» THE TASK
Your answer should be only the lines below from the one with "Click the Quantità Venduta field" to the one with "Viewport: 1405px width, 792px height.", repeated exactly, ends included.

Stored data entries:
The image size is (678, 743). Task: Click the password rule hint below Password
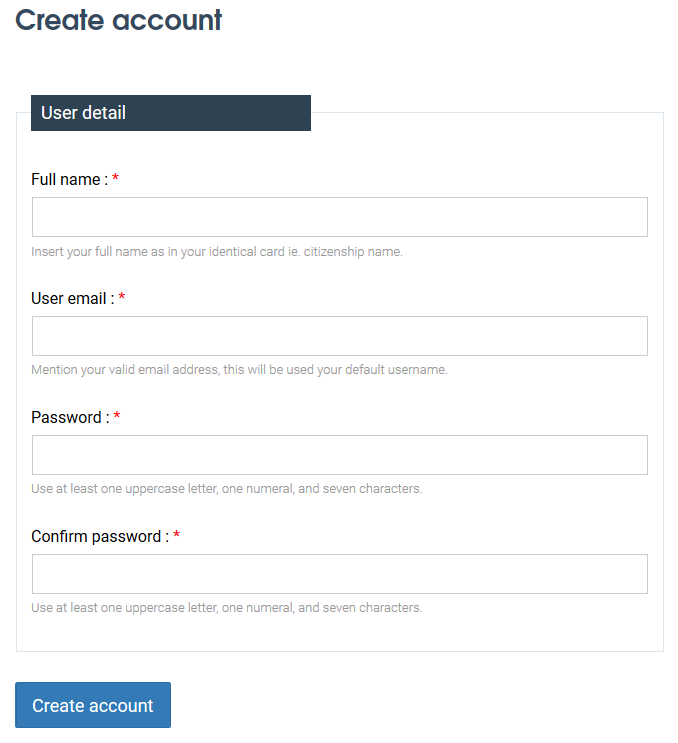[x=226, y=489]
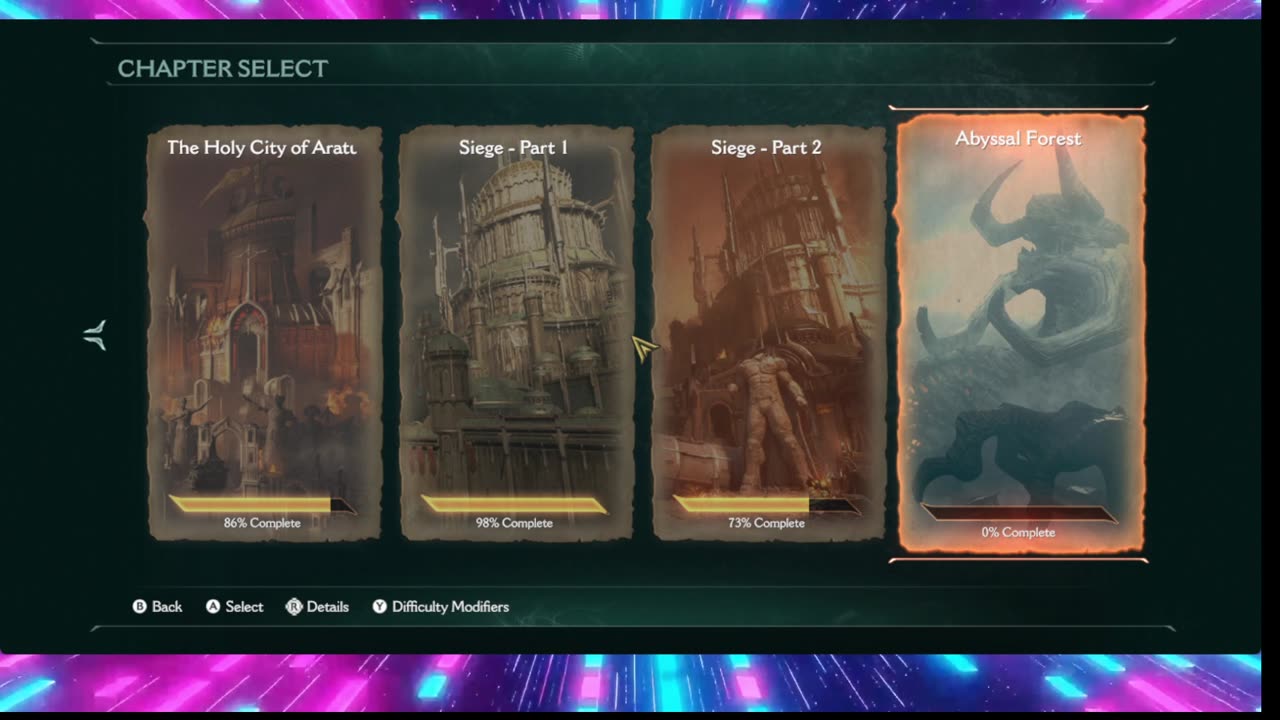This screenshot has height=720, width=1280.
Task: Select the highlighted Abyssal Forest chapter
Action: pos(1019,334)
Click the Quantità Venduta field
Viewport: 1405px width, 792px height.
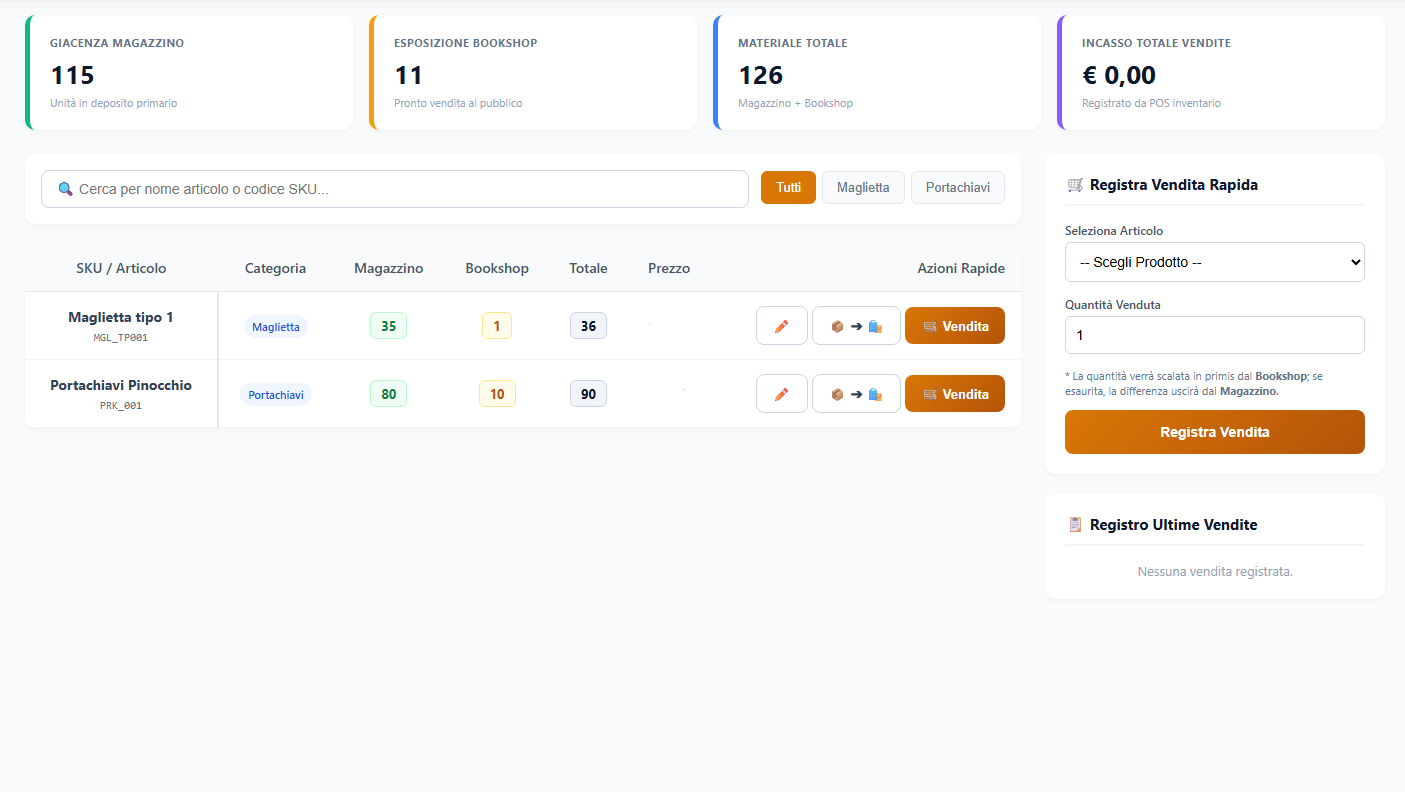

---

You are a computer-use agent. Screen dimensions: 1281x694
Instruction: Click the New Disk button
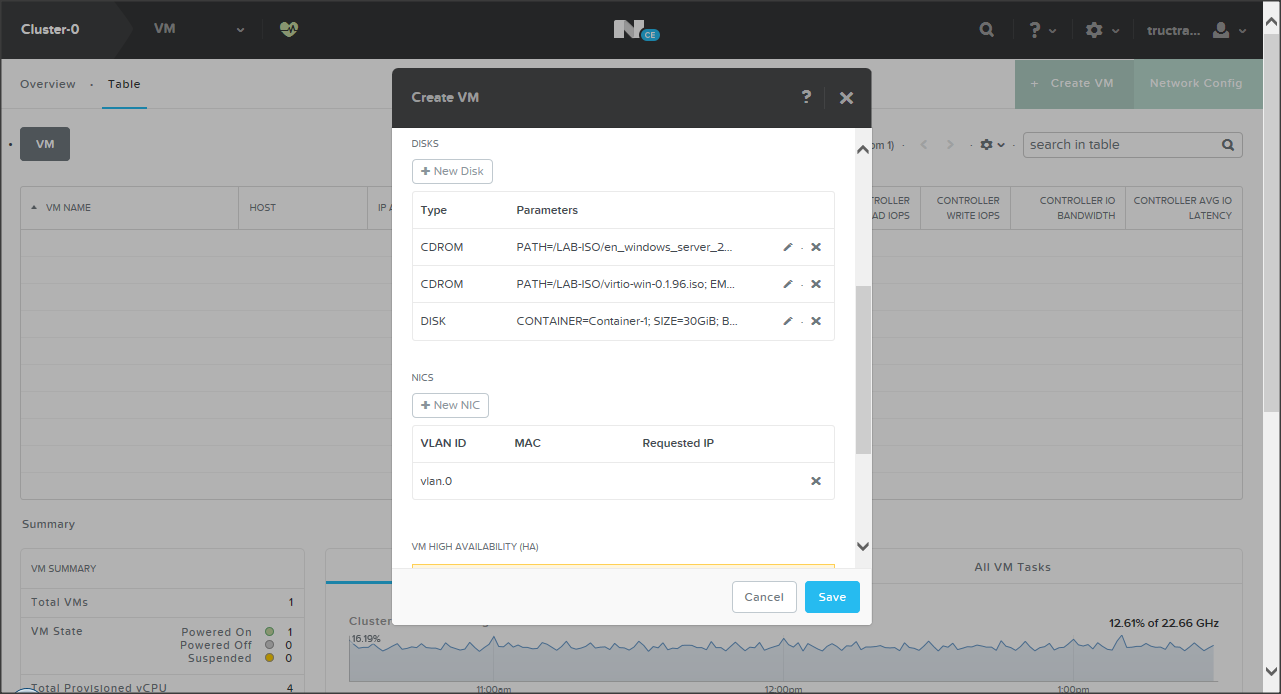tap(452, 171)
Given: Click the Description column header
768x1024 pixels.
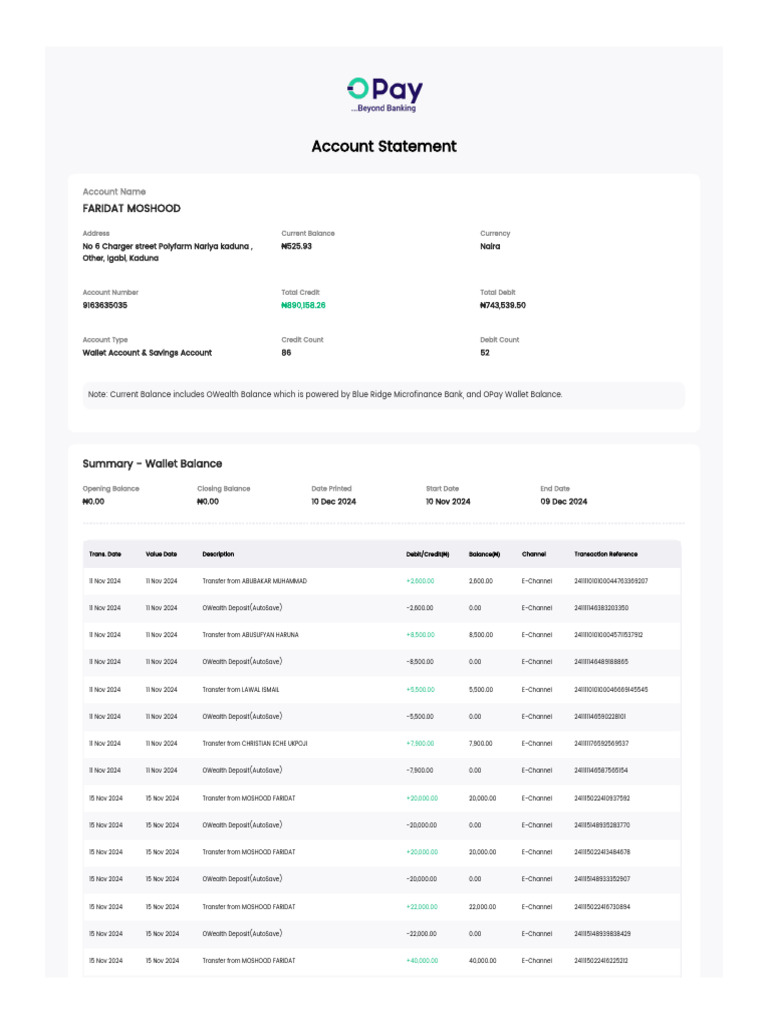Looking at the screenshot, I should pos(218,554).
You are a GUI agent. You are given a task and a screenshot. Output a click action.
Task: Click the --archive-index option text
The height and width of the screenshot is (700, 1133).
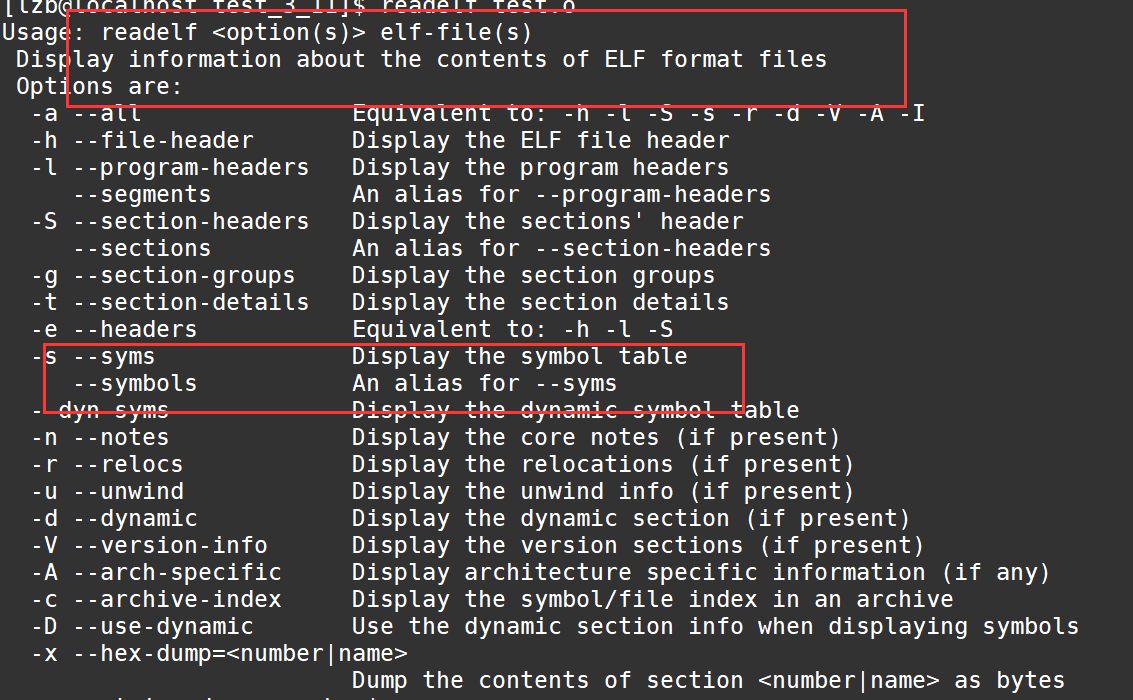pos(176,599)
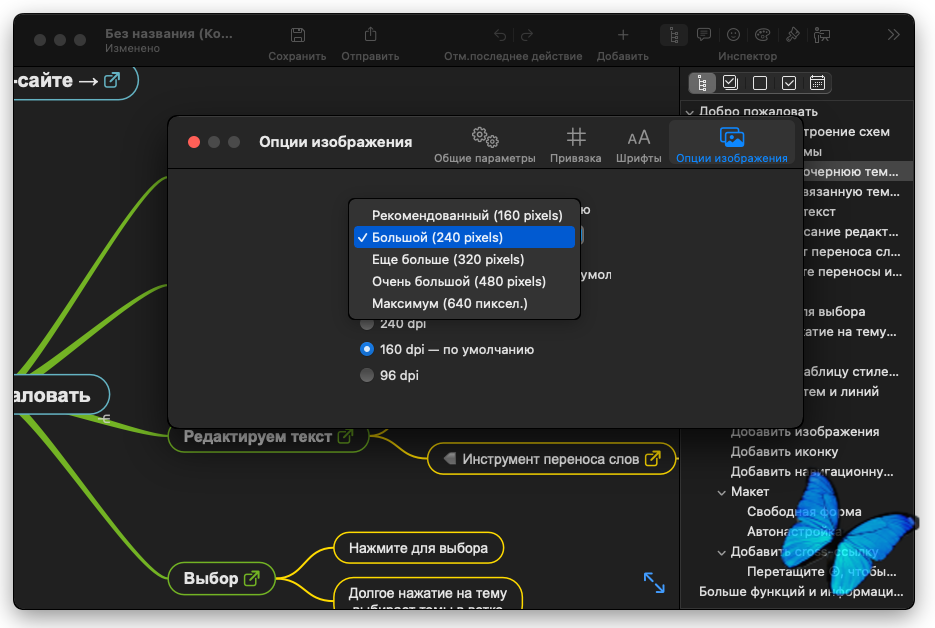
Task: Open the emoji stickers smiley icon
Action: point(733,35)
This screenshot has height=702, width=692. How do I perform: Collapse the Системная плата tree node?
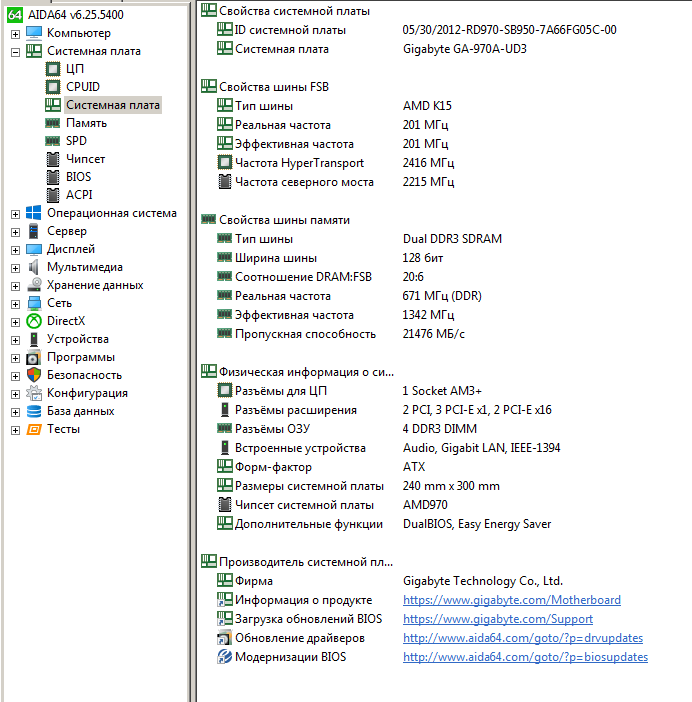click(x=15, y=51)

» OUTPUT FOR THIS EXERCISE
Click the Quantità Venduta field
Viewport: 1405px width, 792px height.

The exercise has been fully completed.